Personal information
- Born: June 17, 1933 Provo, Utah, U.S.
- Died: November 27, 1965 (aged 32) Riverton, Utah, U.S.
- Height: 6 ft 1 in (1.85 m)
- Weight: 180 lb (82 kg)

Career history
- College: BYU (1952–1954);
- High school: Inglewood (Inglewood, California)

Career highlights and awards
- 3× First-team All-MSAC (1952–1954); BYU Cougars No. 81 retired;

= Marion Probert =

American football player and surgeon (1933–1965)

Marion Earl Probert (June 17, 1933 – November 27, 1965) was an American college football defensive end and surgeon. He played for the BYU Cougars from 1951 to 1955. On November 27, 1965, Probert and twelve others were killed in a plane crash while en route to a BYU football game.

== Early life ==
Probert was born in Provo, Utah on June 17, 1933. He attended Inglewood High School in California where he found success playing football. During each of his three years playing for Inglewood, he was named to the All-Bay League, and during his senior year he was named as a high school All-American.

== College career ==
Probert received offers from multiple schools, including USC and Stanford, but ultimately chose to attend BYU after a conversation with Latter-day Saint apostle, Matthew Cowley.
At BYU, Probert became the first athlete to letter during all four years of attending the school. He was named to the All-Conference team for three years and received an honorable mention for All-American during his senior year.
In addition to his success in football, Probert was the division commander of the local Air Force ROTC.

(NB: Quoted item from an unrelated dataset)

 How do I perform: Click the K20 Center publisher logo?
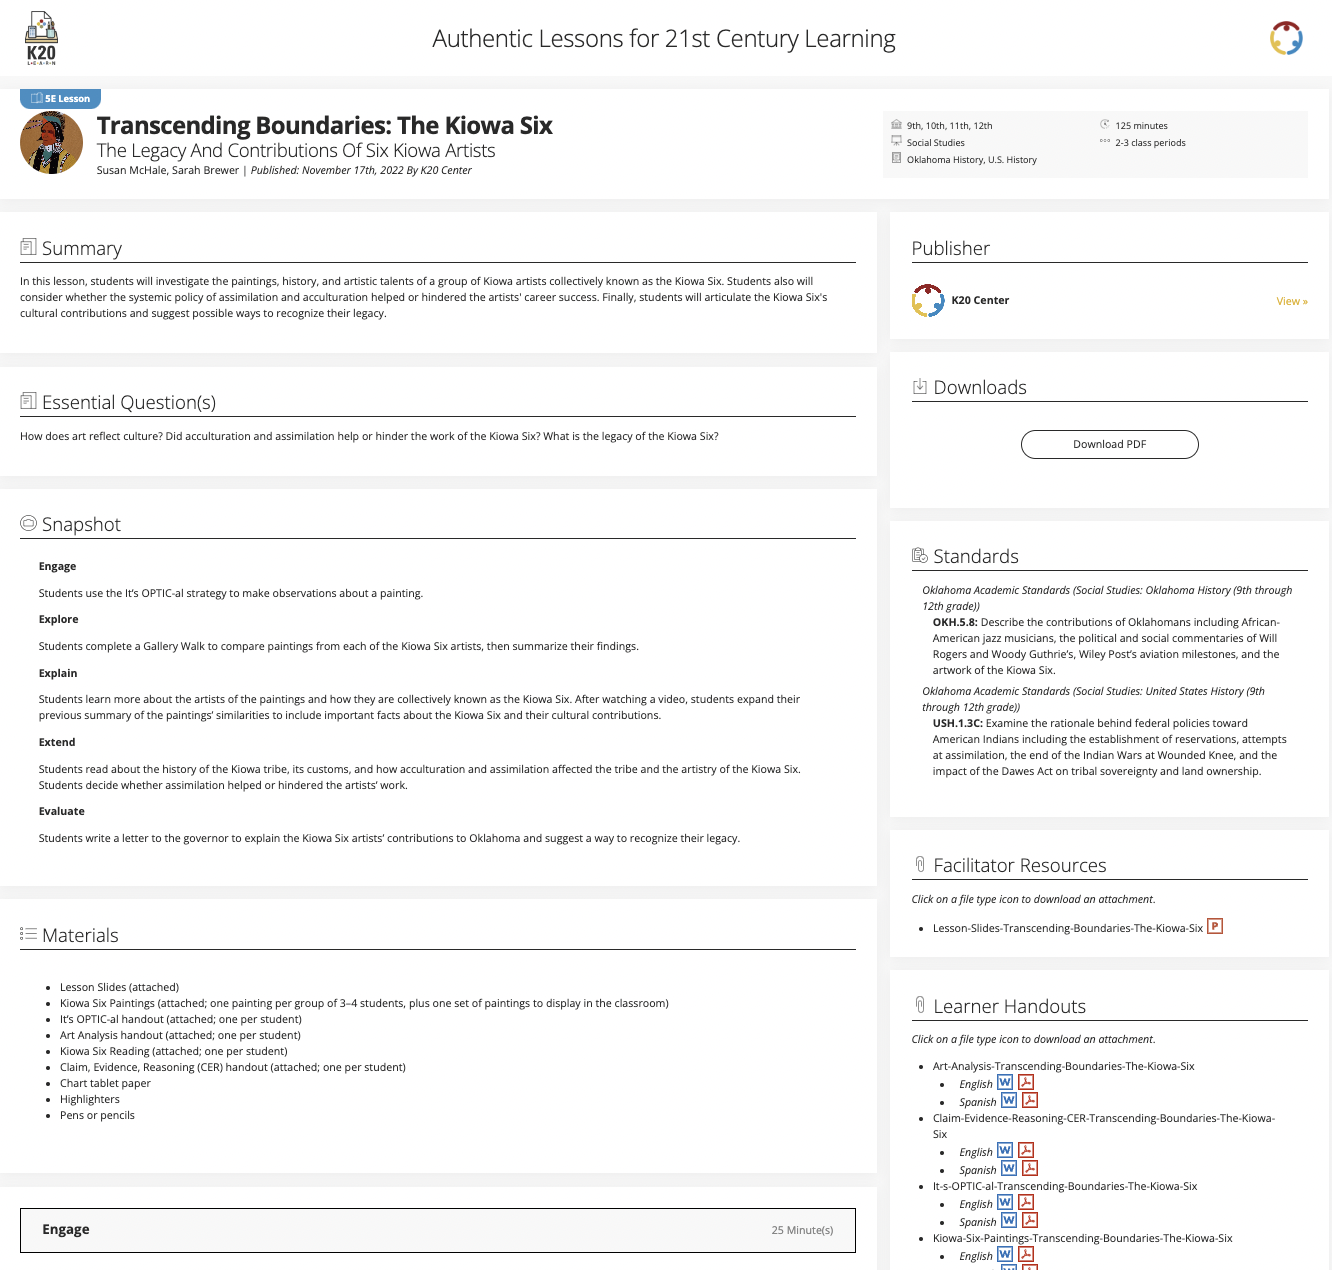[928, 300]
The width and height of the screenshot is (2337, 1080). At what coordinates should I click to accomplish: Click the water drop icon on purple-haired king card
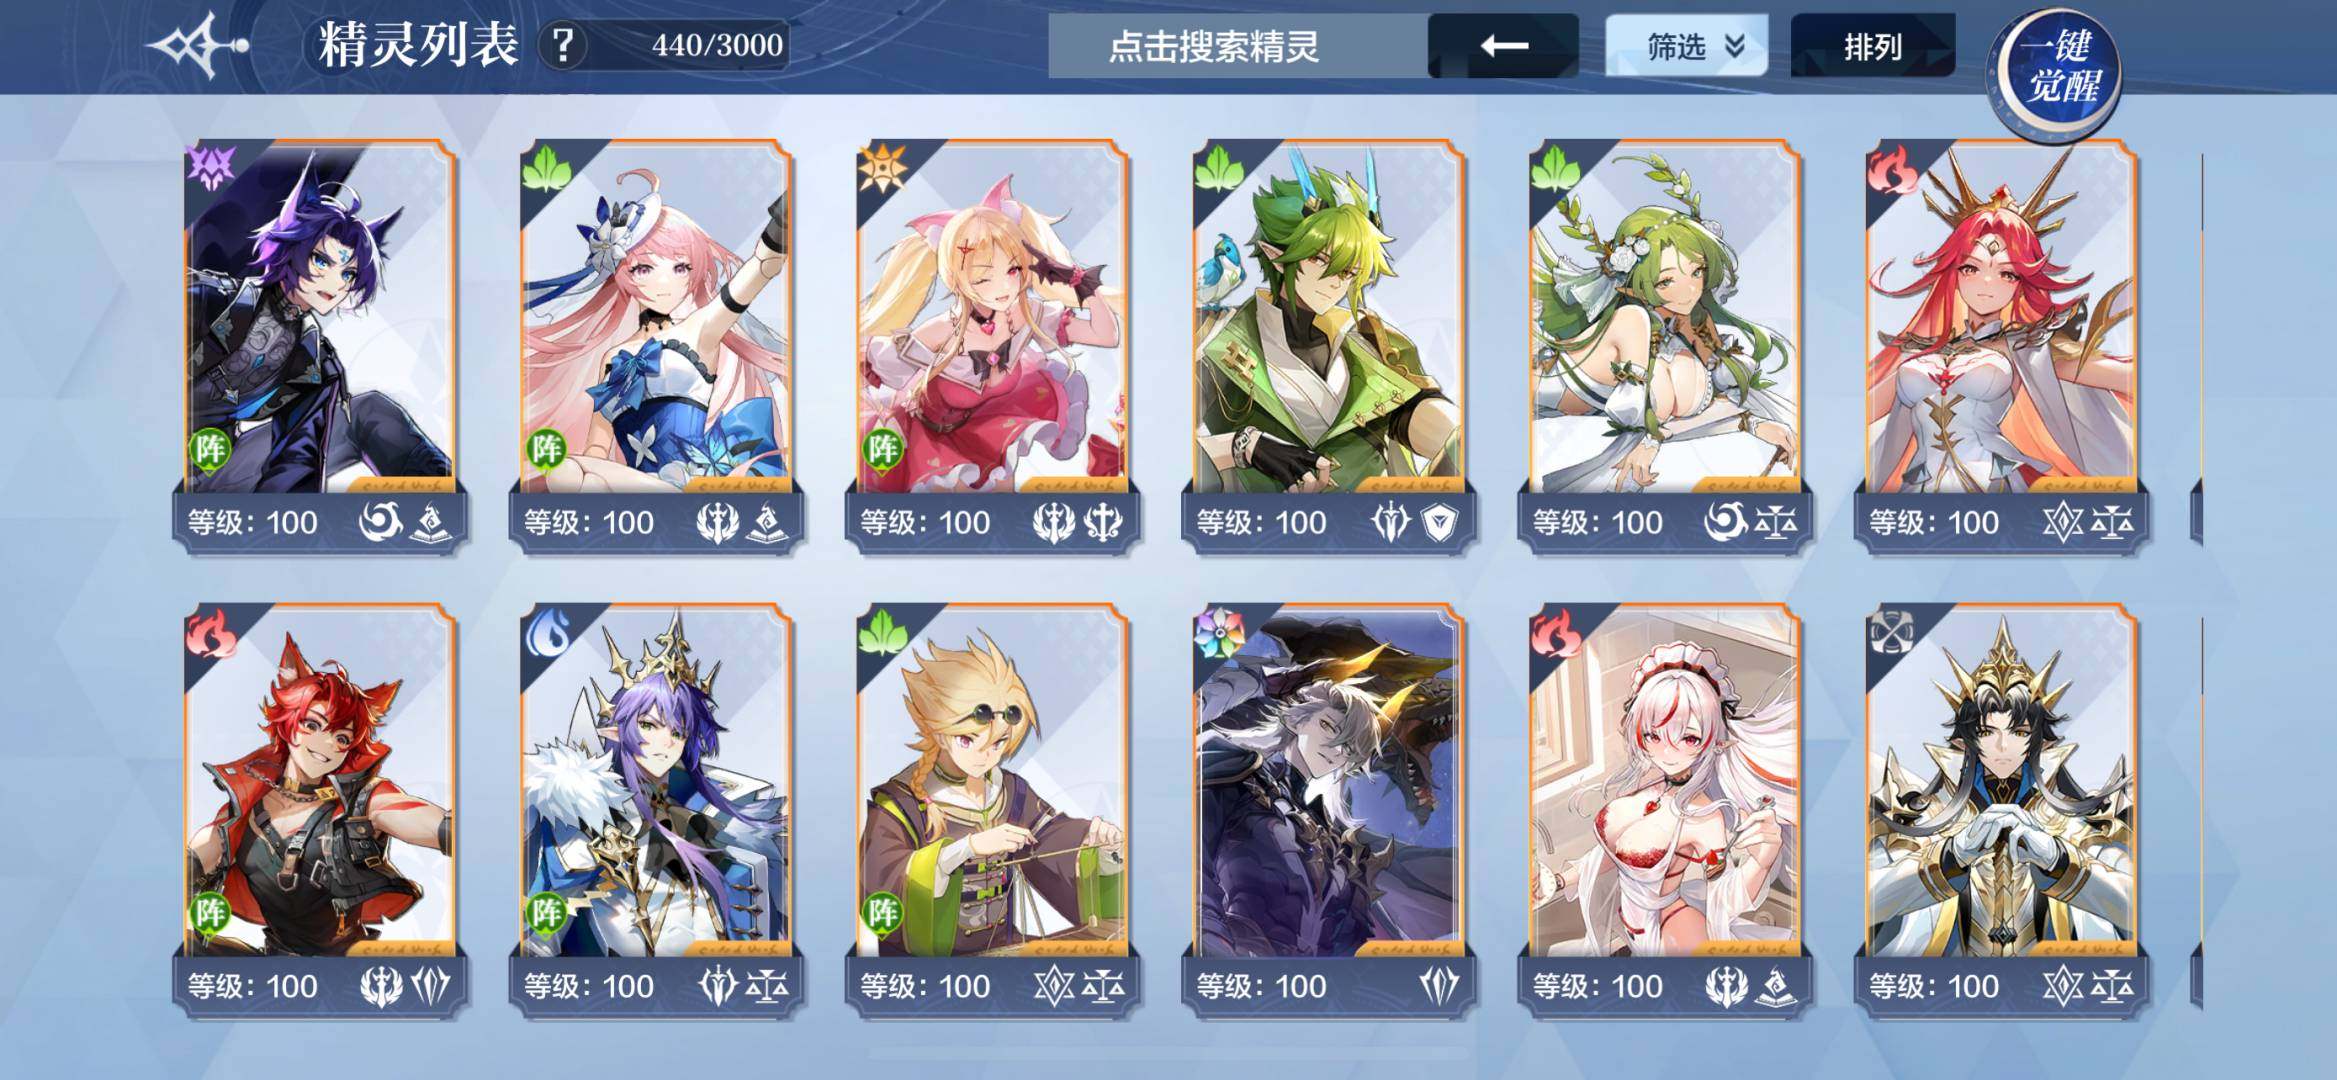point(546,631)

== Later life and death ==
After graduating from BYU, Probert received offers to play football professionally, but he chose instead to pursue a career in medicine. He earned a medical degree from the University of Pennsylvania and returned to Utah where he worked at Cottonwood LDS Hospital.

On November 27, 1965, Probert and twelve others were killed when their Douglas DC-3 crashed onto a hill near Camp Williams. Probert was among eight passengers who had chartered the flight to Albuquerque, New Mexico to attend the Western Athletic Conference championship game between BYU and the University of New Mexico. After hearing news about the crash, the BYU football team dedicated the game to the victims, and BYU won the game 42–8.

In 1977, BYU retired Probert's jersey number and inducted him into the BYU Athletic Hall of Fame.